> Stored data
######
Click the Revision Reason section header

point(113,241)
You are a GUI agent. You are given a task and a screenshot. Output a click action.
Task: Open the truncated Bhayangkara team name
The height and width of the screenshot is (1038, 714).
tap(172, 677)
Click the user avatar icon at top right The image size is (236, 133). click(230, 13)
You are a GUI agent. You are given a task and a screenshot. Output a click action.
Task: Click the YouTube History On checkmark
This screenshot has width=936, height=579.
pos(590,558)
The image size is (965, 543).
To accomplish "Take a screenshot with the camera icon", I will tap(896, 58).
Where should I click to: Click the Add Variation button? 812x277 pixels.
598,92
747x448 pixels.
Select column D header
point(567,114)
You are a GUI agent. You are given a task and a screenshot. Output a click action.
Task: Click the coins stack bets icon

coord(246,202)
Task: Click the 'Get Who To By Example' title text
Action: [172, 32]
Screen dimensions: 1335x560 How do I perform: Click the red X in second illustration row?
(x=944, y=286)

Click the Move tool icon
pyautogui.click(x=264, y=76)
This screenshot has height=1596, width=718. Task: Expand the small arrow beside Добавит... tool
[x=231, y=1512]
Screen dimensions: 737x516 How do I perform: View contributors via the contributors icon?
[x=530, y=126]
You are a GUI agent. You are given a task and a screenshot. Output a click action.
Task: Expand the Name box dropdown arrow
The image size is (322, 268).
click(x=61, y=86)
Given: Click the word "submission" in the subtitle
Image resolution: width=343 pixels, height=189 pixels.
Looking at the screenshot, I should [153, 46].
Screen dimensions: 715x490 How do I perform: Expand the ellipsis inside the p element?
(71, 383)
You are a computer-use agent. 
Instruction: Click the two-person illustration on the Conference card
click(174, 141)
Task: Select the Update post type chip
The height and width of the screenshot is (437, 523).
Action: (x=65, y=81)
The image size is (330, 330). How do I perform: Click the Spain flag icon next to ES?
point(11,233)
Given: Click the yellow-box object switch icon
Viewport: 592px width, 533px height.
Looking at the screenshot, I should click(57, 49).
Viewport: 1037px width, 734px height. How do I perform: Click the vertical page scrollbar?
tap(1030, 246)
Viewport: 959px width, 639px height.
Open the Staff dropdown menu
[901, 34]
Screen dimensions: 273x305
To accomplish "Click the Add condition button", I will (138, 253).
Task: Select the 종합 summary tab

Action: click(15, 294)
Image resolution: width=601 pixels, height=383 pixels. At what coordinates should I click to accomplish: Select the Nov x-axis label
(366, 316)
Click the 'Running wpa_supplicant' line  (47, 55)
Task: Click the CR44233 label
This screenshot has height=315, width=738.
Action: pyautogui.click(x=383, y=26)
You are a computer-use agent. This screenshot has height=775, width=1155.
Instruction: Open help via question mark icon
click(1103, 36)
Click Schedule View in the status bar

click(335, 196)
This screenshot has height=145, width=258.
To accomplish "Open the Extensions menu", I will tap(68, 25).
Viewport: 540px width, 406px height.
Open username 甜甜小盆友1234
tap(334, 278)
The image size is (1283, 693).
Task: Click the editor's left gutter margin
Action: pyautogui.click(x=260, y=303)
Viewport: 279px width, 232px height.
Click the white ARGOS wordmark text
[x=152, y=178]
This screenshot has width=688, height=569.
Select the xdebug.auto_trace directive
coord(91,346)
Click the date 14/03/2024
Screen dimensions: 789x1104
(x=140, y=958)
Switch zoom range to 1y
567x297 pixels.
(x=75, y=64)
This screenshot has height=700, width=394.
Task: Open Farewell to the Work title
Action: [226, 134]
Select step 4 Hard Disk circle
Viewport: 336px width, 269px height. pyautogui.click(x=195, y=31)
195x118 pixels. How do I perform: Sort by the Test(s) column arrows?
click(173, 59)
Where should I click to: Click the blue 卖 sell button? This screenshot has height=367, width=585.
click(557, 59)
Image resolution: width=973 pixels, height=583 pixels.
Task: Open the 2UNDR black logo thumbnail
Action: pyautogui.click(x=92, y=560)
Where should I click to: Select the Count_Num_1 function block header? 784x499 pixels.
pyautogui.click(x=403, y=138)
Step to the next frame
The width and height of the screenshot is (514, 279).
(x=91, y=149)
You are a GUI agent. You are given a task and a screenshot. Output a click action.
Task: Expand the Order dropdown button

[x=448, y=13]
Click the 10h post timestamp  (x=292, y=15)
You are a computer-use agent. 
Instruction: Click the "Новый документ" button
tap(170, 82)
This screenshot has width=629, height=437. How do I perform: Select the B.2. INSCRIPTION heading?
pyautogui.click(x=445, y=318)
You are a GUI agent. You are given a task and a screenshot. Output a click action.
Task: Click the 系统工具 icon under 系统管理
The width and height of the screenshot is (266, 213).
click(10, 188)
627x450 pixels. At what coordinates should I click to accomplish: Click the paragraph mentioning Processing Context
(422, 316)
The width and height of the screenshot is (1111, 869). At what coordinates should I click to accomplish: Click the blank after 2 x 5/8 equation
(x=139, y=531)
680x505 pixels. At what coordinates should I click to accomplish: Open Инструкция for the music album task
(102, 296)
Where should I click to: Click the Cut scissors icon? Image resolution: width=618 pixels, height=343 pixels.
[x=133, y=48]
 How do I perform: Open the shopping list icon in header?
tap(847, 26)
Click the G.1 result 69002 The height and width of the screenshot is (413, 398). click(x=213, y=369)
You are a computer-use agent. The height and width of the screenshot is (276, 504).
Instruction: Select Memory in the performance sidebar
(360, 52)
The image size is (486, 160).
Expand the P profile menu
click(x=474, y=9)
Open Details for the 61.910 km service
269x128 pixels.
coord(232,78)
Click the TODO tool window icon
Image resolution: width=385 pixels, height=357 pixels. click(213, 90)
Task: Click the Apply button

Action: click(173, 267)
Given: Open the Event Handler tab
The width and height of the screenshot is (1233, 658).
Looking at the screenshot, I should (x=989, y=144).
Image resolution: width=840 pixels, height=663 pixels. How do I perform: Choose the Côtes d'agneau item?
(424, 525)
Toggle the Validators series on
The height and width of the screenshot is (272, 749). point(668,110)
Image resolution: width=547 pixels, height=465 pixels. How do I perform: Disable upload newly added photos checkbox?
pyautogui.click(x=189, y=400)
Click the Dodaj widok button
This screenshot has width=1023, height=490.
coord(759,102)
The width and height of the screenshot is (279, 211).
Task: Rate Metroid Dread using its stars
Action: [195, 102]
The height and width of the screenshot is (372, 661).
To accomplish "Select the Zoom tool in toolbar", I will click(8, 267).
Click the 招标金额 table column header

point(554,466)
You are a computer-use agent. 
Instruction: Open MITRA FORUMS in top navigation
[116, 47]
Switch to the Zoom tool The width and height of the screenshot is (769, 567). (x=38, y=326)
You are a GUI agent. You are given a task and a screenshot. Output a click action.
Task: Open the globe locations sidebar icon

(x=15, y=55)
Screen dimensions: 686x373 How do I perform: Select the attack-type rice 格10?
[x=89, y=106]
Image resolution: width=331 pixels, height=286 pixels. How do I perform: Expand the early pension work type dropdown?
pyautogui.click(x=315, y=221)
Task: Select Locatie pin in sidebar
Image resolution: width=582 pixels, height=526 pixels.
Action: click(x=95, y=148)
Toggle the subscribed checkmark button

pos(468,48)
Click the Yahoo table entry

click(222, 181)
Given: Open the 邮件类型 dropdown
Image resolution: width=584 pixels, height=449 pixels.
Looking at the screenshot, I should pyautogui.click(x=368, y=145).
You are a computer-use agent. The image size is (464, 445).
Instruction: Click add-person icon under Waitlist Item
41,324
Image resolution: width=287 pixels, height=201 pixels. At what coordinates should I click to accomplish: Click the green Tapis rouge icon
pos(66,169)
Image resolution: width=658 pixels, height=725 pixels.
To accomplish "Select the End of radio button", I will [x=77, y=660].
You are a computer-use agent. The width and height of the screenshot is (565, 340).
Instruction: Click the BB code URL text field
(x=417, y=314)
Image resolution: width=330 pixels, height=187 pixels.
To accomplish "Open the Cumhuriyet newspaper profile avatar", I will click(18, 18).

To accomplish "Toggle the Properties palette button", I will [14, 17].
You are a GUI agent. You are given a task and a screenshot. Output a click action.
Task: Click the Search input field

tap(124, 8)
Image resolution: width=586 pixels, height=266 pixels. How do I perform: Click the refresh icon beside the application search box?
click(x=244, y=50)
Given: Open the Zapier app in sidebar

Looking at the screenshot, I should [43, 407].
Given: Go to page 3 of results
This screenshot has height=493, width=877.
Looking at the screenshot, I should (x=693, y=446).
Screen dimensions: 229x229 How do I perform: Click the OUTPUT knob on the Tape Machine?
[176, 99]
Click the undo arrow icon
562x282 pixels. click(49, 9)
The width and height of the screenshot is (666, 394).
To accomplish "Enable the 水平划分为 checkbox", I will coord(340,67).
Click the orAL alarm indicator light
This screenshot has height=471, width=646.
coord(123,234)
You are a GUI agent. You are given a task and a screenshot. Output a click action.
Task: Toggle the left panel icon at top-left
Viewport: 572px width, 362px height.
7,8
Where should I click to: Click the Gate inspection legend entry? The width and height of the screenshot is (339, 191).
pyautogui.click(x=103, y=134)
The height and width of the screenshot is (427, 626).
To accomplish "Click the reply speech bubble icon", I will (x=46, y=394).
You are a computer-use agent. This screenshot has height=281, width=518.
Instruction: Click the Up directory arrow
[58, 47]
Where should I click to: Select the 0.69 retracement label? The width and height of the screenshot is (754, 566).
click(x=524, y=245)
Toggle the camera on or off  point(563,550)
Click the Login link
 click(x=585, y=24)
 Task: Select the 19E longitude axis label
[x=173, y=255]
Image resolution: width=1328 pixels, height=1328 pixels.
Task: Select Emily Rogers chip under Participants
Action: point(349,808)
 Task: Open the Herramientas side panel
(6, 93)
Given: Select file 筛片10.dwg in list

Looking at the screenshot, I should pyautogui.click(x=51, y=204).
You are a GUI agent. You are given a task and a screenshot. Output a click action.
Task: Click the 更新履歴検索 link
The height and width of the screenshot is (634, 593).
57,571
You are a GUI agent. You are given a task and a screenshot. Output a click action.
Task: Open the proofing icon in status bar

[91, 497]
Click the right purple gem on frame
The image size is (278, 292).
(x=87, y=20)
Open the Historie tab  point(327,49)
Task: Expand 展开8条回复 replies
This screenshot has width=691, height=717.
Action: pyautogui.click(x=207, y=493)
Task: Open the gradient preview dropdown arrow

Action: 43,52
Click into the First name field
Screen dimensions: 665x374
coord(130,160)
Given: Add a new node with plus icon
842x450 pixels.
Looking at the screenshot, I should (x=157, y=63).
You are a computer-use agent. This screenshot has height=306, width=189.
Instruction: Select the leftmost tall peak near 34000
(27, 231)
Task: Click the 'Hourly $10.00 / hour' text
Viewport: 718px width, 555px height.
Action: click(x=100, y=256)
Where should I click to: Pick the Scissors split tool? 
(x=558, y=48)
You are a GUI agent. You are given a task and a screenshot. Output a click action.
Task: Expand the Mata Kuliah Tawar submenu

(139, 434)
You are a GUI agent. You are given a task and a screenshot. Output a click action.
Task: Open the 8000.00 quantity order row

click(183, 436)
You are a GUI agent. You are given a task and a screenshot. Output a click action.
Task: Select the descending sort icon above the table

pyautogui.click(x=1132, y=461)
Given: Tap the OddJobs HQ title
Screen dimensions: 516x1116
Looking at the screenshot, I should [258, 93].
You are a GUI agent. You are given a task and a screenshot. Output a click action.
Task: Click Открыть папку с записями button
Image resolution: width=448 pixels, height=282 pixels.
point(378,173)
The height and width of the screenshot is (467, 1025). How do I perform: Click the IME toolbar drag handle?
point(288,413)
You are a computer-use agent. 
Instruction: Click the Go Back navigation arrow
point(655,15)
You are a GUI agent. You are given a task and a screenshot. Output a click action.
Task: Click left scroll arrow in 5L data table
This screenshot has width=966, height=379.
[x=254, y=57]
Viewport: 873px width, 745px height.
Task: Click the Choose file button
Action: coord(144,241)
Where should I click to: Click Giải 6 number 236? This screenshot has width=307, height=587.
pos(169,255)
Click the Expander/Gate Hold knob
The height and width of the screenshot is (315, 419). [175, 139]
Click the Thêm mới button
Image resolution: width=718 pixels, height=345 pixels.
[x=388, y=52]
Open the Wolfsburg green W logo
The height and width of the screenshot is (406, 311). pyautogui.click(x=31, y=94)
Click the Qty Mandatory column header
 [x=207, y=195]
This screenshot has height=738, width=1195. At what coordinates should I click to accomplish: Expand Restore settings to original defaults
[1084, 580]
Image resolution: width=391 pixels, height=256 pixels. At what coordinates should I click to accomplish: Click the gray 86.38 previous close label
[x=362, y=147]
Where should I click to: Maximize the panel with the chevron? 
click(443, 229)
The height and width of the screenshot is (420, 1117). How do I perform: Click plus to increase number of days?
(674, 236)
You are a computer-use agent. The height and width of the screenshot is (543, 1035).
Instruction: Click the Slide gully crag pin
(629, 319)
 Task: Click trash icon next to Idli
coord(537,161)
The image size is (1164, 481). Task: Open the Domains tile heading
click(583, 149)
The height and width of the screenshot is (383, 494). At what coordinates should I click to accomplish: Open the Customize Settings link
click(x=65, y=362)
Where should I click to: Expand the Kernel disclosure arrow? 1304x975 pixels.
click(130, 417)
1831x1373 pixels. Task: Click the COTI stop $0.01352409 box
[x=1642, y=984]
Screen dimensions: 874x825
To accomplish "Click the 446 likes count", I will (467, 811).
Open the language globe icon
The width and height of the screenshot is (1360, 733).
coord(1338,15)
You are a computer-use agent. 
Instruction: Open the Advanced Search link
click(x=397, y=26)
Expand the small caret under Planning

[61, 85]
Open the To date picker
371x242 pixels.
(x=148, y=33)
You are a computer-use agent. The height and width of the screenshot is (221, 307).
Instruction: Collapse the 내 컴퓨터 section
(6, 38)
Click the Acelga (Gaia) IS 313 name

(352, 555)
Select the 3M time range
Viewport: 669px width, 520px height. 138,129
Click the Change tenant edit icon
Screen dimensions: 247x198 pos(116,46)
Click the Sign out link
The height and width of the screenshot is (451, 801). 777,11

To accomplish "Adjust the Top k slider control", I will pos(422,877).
######
Copy the lines above exactly, beginning at the line that has "This screenshot has width=1023, height=490." and stopping after the line that has "The height and width of the screenshot is (372, 661).", and omit the rest.

> Problem solution
This screenshot has width=1023, height=490.
coord(759,102)
The width and height of the screenshot is (279, 211).
Task: Rate Metroid Dread using its stars
Action: [195, 102]
The height and width of the screenshot is (372, 661).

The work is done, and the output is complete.